Qu'en est-il aujourd'hui du destin des prisons de Saint-Gilles, Forest et Berkendael ?
Au sein du Comité de Défense de Saint-Gilles, cela fait
quelques temps que le sujet est régulièrement évoqué. La Commune et la Région prennent
occasionnellement attitude - du moins officieusement. C’est ainsi que Charles
Picqué s’est exprimé l'an dernier sur le sujet après avoir été interpellé au
parlement bruxellois le mercredi 20 mars 2013 par un député Ecolo. Un cahier
des charges a été transmis à plusieurs cabinets d’architectures qui ont
communiqué leurs esquisses fin mai 2013. Il a été décidé de demander de mettre
l’accent sur le logement et les équipements collectifs, les commerces et les
espaces verts … Ceci étant, la
Région n’a pas la main dans ce dossier. Et la Régie des Bâtiments (Fédéral),
propriétaire du terrain, ne s'est toujours pas positionné officiellement dans
ce dossier.
Que compte réellement faire le fédéral ? Déménager
tout ? Ou une partie ? Raser le site ? Le vendre (en bloc ou d’une
pièce) partiellement et en garder une partie ? Ou au contraire s’en
défaire ? Que de questions qui restent à ce jour sans réponse.

> [Objectif de l'exercice]: Renvoyez sans modification le passage du texte sur les prisons de Saint-Gilles, Forest et Berkendael qui commence par "Que compte réellement" et va jusqu'à "jour sans réponse." inclus. Les lignes ci-dessous forment un matériau à part, indépendant du texte.

Entrées sur la recherche de mots et d'éléments
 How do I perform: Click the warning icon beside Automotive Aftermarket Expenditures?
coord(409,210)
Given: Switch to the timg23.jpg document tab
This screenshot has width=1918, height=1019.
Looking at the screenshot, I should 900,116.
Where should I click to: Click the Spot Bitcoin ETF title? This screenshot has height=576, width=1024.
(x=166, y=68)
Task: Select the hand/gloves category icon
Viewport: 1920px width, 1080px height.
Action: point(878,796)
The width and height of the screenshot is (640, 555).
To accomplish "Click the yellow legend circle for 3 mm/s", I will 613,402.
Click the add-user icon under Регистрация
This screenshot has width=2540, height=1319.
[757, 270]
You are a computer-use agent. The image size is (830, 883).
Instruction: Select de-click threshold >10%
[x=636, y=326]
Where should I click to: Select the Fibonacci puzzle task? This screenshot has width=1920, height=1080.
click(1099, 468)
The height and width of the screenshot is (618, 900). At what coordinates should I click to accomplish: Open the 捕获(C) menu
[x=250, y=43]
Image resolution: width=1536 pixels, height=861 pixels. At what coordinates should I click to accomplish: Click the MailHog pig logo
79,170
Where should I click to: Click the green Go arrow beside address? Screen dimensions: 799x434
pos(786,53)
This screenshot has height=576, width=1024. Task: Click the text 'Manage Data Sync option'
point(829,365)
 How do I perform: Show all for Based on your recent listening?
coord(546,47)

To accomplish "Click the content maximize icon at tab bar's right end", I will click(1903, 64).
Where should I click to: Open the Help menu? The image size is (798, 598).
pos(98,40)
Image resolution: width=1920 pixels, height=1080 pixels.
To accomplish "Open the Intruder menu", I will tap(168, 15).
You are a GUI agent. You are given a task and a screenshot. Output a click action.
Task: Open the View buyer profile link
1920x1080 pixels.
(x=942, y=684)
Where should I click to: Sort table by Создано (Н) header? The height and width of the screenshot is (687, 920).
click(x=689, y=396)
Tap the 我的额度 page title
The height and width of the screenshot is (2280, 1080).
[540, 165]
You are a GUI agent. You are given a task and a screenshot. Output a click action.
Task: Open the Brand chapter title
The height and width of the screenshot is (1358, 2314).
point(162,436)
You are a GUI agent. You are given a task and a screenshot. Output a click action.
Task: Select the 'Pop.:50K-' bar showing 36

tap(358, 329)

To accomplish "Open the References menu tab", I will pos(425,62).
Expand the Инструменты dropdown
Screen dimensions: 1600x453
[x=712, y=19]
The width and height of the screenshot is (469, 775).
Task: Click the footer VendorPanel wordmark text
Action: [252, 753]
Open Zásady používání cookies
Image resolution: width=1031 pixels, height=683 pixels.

> [Corrigé]:
Que compte réellement faire le fédéral ? Déménager
tout ? Ou une partie ? Raser le site ? Le vendre (en bloc ou d’une
pièce) partiellement et en garder une partie ? Ou au contraire s’en
défaire ? Que de questions qui restent à ce jour sans réponse.